◆ **TASK INSTRUCTIONS**
In the data below, find the line containing "Viewport: 882px width, 492px" and the line containing "1024x768 pixels. How", then reproduce them and every line between, exactly. Omit pictures.
** Opening EXERCISE DATA block **
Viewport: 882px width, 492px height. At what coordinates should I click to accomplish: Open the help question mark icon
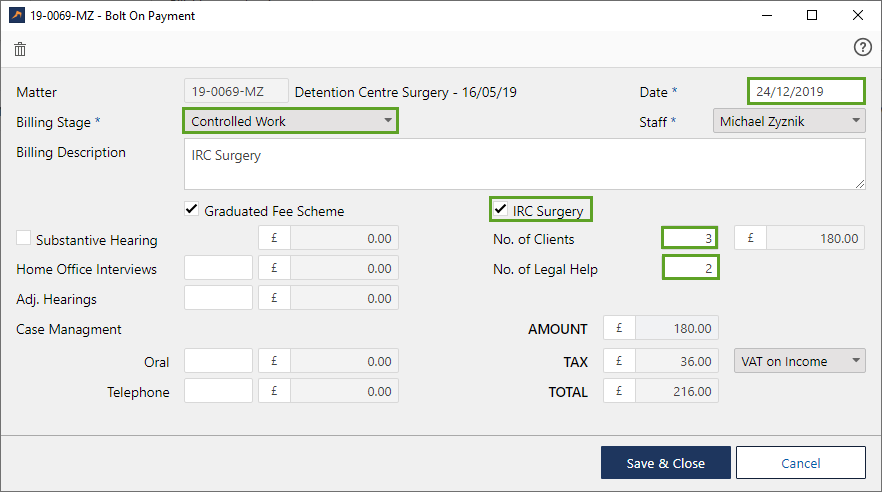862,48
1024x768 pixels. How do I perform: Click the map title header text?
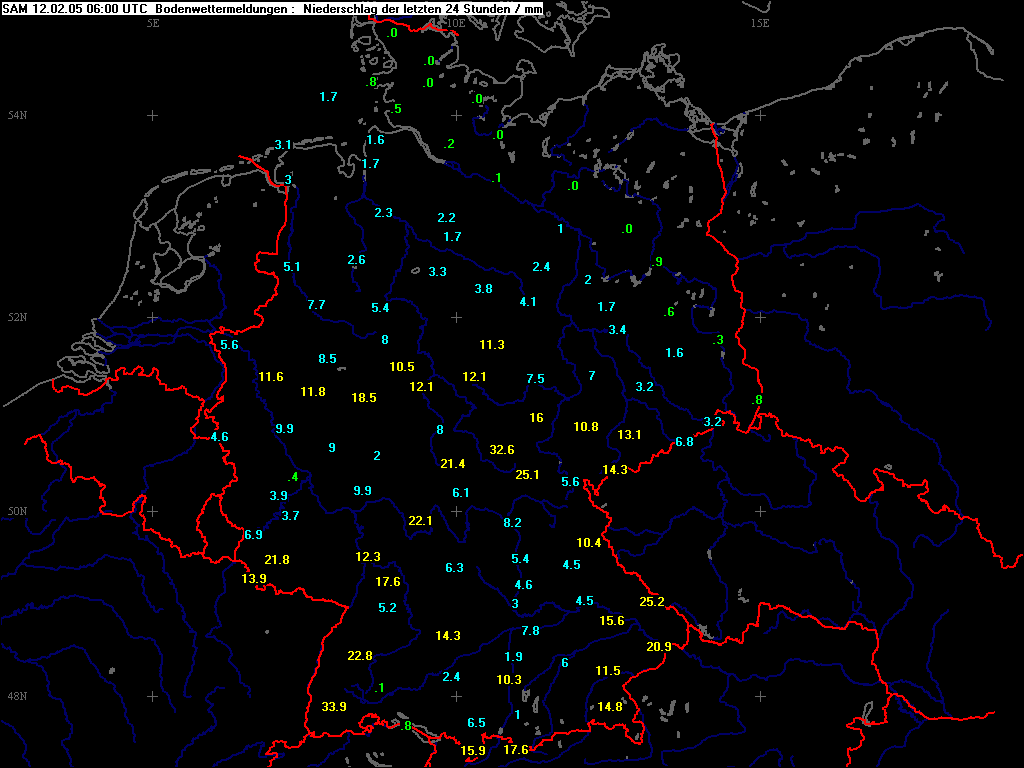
** Closing EXERCISE DATA block **
** Opening EXERCISE DATA block **
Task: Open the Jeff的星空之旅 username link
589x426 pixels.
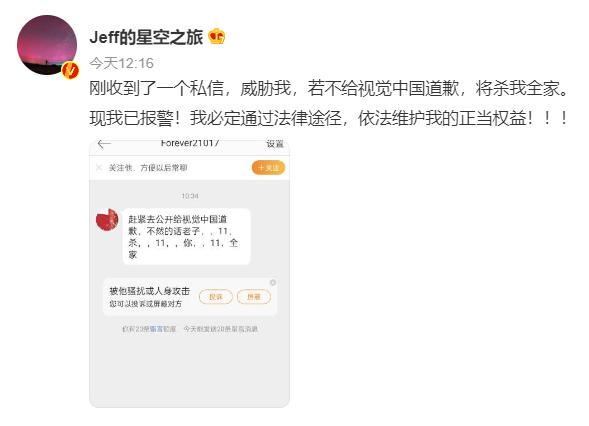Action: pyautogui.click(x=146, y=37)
** Closing EXERCISE DATA block **
◆ **SOLUTION FOR THIS PROBLEM**
Viewport: 882px width, 492px height. At what coordinates should I click to accomplish: Open the help question mark icon
862,48
1024x768 pixels. How do I perform: Click the map title header text?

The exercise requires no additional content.